Día Internacional del Orgullo LGBT: en el acto de atención, futuros profesionales de las Ciencias de la Salud

Dia-Orgullo-LGTB-2018.png

Identificarse como lesbiana, gay, bisexual, transexual o intersexual no es sinónimo de inhumanidad, al contrario, lo es de humanidad. Sin embargo, a lo largo de nuestra historia, tal ha sido el desconcierto de la sociedad que, cientos de miles fueron y han sido condenados desde las formas más sutiles a las más groseras y toscas; pues, se plantea que ‘hombre naciste y hombre serás’. En este contexto, cansados de guardar silencio y ‘vivir teniendo cuidado de quién o quiénes puedan descubrir mi secreto’, el 28 de junio de 1969 en los Estados Unidos de América, la comunidad LGBT luchó contra un sistema que perseguía a los homosexuales con beneplácito del gobierno, consolidándose así, como el catalizador del movimiento moderno pro derechos LGBT en el mundo. Es por esta razón que, hoy celebramos un aniversario más del Día Internacional del Orgullo de LGBT o Día del Orgullo Gay. Ahora bien, ¿en qué medida el glorioso acto de finales de los años sesenta cambió la vida de la comunidad LGBT? Y, ¿cuáles son los desafíos que enfrenta actualmente la comunidad en cuanto a la lucha por inclusión y respeto de derechos refiere? En adición, como estudiantes de Medicina ¿de qué forma podemos proceder en el acto de atención?

Breve reseña de los actos sucedidos el 28 de junio de 1969

Varios movimientos sociales, como el ecologismo, el pacifismo y el feminismo habían sentado ya la discusión sobre la mesa de la constitución norteamericana con la finalidad de exigir cambio y, sobre todo, respeto por los llamados derechos. Pero, la gota que derramó el vaso se remonta a la tarde del 27 de junio de 1969, cuando el cadáver del más grande ícono gay —Judy Garland— llega de Londres a Nueva York a motivo de suicidio. Bajo el nombre de los ‘Disturbios de Stonewall’, el enfrentamiento tuvo lugar a razón de la más absurda excusa, ‘una limpia’ del prostíbulo más escandaloso, con conexiones con la mafia, sin licencia de expender alcohol y, albergue de latinos y afrodescendientes, a groso modo, un barrido del Stonewall Inn —un bar delegado por la sociedad norteamericana para miembros de la comunidad LGBT— por parte de la policía.
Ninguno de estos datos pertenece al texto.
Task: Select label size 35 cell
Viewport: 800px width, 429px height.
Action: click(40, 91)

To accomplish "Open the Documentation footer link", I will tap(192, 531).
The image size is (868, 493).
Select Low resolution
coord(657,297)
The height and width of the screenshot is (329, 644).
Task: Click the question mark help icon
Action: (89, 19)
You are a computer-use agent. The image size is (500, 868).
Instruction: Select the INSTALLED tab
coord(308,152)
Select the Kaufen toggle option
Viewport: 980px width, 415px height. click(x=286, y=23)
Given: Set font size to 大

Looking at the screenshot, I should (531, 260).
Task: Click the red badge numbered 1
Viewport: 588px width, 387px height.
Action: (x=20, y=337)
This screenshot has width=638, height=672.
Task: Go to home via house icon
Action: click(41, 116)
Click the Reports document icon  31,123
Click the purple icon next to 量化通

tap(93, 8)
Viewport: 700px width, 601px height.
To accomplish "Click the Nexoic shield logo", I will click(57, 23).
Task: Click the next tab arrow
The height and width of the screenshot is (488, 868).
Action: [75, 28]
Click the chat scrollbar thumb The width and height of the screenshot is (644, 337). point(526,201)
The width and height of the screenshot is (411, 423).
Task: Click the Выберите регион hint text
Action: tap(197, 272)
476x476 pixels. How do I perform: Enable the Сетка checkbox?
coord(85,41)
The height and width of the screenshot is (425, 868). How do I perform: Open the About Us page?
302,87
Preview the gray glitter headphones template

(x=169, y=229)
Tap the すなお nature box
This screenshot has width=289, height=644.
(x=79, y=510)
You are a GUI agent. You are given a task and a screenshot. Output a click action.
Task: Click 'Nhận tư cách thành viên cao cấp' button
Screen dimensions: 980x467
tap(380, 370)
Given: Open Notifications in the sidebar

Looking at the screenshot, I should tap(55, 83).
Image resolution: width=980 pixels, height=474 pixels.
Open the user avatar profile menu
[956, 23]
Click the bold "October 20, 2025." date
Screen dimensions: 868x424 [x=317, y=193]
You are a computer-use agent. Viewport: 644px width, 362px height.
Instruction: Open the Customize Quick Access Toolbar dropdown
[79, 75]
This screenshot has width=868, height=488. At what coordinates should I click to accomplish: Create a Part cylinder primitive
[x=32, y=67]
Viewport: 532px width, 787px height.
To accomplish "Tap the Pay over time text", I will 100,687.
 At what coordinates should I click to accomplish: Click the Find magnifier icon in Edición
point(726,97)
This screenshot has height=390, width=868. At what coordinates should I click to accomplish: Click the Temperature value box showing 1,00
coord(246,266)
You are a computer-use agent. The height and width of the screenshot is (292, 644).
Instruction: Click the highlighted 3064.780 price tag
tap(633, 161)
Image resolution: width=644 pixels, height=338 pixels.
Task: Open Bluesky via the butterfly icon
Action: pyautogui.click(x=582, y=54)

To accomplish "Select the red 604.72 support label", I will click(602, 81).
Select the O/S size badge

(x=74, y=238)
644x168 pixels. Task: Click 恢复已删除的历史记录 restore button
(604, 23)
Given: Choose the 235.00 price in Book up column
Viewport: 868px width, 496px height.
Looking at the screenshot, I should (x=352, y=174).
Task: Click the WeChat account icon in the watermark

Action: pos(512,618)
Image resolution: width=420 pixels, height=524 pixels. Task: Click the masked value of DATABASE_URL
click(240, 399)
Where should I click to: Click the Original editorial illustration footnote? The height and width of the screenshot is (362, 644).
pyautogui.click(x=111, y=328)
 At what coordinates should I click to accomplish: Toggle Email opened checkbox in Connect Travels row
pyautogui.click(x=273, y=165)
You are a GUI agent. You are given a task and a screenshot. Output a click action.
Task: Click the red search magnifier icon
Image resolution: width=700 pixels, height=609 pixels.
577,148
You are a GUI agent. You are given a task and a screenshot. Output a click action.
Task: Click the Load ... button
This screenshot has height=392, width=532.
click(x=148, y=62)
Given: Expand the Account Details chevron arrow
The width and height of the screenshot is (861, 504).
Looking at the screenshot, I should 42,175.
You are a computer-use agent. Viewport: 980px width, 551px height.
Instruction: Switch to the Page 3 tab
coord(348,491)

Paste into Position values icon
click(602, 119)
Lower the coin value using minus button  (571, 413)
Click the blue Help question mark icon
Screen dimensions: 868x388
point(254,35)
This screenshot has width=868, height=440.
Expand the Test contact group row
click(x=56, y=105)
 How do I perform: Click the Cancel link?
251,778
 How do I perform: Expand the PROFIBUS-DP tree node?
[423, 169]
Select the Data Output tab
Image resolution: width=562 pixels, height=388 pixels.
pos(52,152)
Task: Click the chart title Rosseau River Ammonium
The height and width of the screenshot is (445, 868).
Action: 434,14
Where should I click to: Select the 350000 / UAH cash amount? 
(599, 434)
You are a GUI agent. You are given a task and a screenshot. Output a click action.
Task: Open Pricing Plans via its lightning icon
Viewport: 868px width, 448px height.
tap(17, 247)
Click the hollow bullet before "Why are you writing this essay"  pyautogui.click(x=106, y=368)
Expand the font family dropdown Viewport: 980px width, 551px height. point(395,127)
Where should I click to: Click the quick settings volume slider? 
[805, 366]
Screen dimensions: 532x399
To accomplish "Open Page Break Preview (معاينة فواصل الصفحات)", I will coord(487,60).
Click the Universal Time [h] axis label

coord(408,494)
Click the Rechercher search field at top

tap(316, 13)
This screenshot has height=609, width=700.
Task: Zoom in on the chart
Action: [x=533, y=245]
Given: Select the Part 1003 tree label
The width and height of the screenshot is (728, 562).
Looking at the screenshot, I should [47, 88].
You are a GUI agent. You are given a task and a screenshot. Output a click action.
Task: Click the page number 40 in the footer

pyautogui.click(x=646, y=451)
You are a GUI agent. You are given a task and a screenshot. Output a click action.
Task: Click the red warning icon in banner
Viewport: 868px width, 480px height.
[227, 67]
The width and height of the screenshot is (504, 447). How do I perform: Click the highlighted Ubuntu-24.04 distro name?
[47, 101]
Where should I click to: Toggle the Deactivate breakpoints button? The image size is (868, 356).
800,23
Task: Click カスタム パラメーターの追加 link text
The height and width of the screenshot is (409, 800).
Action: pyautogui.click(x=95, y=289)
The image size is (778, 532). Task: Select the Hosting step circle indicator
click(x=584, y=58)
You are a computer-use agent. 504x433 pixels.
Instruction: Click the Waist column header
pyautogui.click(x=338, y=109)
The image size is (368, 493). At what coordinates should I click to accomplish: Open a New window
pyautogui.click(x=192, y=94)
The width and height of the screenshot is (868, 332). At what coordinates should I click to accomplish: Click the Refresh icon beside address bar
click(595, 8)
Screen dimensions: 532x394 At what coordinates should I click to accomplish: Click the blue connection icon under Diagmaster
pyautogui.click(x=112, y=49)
Sin ánimos de soportar una reada más y altamente sensibilizados por la muerte de Garland, alrededor de 2000 personas se enfrentaron a tan solo 400 policías, esto, el día 28. Así, grupos de activistas empezaron a aunar y concentrar esfuerzos para meses más tarde, conformar el Frente de Liberación GayGay Liberation Front, GLF—, mismo que siguió constante en su lucha por la libre expresión de la orientación sexual sin temor al arresto, maltrato y vejación. De ahí que, el impacto sumado en varias universidades, organizaciones no gubernamentales y periódicos del país haya permitido alzar una voz nuevamente, ‘Gay Power!’. Siendo que, el 28 de junio de 1970 aproximadamente 10000 personas asistieron a la primera marcha del ‘Greenwich Village’ en conmemoración de los hechos sucedidos en el Stonewall Inn, consolidándose así, como la primera marcha del ‘Orgullo Gay’. (1, 2)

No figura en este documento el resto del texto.